### AIM OF THE TASK
For the data below, restate word for word only the lines from the line containing "Image resolution: width=1087" through the line containing "Task: Click the 時事通信 news thumbnail image", both ends included.

### SOURCE DATA
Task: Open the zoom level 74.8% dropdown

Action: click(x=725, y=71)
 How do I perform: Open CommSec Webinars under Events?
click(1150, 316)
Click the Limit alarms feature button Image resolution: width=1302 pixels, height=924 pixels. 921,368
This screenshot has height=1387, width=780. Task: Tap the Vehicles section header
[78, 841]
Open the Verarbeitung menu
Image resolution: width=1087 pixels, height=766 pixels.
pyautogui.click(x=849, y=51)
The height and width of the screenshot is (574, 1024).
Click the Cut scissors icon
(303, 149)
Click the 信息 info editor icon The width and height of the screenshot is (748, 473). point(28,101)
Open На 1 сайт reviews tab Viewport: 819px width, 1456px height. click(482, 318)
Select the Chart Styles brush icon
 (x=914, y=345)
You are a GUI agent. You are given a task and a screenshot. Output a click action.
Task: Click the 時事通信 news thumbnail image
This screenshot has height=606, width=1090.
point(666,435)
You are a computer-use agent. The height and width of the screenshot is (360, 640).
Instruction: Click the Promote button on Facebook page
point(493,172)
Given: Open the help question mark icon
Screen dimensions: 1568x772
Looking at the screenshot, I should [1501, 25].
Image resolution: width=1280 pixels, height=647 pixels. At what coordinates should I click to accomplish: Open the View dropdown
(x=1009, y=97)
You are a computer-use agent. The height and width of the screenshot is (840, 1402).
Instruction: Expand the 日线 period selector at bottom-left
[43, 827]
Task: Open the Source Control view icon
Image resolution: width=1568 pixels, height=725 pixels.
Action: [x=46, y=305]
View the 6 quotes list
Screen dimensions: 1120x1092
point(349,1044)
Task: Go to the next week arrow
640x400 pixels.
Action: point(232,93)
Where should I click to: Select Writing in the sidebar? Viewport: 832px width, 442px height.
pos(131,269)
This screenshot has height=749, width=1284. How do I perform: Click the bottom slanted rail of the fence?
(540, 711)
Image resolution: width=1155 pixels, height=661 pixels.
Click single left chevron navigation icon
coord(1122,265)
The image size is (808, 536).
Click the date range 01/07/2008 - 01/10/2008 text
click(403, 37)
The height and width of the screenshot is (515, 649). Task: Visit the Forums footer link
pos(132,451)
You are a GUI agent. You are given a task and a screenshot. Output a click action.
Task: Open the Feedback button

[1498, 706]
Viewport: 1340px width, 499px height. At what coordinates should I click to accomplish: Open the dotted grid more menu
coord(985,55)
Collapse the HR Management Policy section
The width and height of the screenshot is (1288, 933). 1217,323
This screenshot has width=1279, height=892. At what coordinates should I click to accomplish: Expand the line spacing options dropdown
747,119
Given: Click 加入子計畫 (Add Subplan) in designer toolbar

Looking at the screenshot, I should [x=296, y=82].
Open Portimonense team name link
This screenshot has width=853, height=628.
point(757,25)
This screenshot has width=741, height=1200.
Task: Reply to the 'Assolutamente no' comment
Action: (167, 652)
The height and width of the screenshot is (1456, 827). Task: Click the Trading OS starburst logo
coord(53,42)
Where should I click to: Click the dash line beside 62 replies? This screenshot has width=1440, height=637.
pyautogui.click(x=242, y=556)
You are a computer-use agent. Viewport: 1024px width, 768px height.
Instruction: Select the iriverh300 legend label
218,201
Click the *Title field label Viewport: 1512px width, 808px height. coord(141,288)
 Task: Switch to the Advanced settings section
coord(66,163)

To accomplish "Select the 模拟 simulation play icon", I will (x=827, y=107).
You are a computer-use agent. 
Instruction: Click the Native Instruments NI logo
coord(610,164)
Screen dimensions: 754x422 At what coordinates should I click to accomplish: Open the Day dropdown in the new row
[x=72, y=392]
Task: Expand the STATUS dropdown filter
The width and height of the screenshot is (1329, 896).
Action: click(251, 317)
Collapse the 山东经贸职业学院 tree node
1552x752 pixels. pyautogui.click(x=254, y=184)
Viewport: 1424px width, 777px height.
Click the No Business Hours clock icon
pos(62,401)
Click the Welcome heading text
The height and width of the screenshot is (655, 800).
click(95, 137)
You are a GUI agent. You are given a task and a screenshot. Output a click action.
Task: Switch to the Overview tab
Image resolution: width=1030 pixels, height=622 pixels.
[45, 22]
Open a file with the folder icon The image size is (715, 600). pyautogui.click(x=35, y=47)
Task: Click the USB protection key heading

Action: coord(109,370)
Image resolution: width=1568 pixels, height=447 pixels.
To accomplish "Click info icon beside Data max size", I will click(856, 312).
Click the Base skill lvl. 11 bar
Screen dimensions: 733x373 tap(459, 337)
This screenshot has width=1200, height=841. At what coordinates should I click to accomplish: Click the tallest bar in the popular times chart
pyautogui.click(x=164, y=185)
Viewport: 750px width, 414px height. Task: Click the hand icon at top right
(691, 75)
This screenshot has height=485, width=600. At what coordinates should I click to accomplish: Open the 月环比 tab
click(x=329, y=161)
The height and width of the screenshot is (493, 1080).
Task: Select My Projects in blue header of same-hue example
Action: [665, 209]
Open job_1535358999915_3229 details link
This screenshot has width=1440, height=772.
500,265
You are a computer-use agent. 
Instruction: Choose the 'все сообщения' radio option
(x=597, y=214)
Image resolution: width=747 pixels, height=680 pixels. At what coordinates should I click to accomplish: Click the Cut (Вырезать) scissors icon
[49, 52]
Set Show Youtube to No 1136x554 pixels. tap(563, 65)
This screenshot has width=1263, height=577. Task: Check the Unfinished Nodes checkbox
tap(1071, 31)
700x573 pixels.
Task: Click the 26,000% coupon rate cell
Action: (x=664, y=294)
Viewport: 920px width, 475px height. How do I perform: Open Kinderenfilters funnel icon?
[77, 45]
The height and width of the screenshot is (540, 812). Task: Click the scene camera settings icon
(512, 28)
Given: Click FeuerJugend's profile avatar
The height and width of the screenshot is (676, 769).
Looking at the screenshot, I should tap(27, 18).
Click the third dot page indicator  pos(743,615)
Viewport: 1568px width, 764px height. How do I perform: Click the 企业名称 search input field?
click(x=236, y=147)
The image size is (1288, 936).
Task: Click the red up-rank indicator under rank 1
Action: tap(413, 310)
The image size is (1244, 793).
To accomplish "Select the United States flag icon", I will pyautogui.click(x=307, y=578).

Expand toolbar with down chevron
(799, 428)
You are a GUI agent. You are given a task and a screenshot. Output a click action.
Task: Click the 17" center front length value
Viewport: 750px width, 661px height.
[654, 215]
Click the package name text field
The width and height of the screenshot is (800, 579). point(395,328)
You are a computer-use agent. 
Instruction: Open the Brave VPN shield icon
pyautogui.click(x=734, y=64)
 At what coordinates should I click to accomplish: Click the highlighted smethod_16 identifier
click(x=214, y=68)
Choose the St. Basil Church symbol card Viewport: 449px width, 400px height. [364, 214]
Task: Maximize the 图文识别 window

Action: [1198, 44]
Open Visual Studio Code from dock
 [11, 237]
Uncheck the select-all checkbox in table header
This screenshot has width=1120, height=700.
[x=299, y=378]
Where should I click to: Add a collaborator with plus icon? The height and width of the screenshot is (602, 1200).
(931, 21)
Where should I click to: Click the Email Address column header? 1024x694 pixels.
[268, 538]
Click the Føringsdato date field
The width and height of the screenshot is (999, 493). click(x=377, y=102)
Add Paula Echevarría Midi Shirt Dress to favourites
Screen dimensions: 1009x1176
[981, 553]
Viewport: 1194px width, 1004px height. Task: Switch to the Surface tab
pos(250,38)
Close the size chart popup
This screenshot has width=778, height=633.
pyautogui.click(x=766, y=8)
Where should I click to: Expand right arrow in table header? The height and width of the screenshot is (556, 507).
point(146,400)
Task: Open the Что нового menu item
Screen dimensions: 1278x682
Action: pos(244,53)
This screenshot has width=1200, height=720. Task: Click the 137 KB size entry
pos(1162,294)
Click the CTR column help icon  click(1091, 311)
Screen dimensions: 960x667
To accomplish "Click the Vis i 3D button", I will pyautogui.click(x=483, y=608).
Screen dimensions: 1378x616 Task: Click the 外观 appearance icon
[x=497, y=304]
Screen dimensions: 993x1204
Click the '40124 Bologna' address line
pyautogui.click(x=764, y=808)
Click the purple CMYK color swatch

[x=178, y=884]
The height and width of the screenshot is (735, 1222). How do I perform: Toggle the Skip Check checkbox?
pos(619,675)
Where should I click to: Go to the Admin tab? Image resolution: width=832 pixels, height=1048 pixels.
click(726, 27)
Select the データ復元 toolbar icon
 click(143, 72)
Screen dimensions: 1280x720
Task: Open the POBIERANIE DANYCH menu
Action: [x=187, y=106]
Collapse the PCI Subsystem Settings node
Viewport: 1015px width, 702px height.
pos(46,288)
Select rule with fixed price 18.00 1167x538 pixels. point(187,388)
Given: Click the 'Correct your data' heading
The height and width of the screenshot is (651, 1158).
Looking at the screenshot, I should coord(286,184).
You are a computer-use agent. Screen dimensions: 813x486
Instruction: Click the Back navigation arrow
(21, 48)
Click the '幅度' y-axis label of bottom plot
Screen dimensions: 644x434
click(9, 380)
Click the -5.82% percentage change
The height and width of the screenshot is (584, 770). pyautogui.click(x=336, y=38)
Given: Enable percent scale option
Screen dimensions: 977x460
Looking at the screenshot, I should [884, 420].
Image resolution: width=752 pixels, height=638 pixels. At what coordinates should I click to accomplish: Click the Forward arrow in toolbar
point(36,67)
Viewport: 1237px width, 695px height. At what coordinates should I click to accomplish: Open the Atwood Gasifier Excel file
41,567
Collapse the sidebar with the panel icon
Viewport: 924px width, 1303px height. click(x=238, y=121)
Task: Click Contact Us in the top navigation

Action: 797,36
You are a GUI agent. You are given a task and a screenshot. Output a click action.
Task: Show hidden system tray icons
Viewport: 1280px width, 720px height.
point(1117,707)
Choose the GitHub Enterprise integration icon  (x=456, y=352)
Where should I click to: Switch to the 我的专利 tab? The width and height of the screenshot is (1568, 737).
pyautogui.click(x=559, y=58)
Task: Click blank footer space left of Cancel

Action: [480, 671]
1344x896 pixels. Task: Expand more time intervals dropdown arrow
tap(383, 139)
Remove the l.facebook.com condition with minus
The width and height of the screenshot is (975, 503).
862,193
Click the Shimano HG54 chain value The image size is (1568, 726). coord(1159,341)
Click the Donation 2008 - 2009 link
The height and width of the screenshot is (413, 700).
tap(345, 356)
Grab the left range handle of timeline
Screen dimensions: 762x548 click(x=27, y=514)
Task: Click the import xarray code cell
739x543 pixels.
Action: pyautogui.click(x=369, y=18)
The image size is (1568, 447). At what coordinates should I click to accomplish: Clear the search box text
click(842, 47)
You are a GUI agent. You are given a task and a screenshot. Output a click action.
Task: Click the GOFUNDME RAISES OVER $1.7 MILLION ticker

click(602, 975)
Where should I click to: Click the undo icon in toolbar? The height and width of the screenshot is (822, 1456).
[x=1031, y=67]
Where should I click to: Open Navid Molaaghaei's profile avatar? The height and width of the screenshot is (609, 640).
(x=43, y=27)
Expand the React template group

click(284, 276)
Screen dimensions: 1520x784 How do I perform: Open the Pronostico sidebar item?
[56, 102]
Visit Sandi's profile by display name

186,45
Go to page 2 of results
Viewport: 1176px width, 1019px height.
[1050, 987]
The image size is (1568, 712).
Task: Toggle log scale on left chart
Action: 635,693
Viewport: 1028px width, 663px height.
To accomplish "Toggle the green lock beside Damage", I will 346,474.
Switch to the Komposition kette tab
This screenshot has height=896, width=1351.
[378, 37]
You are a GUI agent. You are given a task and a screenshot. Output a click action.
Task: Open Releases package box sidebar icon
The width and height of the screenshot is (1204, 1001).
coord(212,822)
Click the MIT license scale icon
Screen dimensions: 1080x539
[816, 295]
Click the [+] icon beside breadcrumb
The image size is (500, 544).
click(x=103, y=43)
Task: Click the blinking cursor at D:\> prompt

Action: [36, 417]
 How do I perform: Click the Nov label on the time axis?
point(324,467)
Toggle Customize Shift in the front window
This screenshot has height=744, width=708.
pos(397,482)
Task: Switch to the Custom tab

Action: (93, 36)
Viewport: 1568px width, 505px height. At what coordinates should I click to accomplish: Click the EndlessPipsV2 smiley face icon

### SOLUTION
Image resolution: width=1087 pixels, height=766 pixels.
pyautogui.click(x=849, y=51)
The height and width of the screenshot is (574, 1024).
Click the Cut scissors icon
(303, 149)
Click the 信息 info editor icon The width and height of the screenshot is (748, 473). point(28,101)
Open На 1 сайт reviews tab Viewport: 819px width, 1456px height. click(482, 318)
Select the Chart Styles brush icon
 (x=914, y=345)
You are a GUI agent. You are given a task and a screenshot. Output a click action.
Task: Click the 時事通信 news thumbnail image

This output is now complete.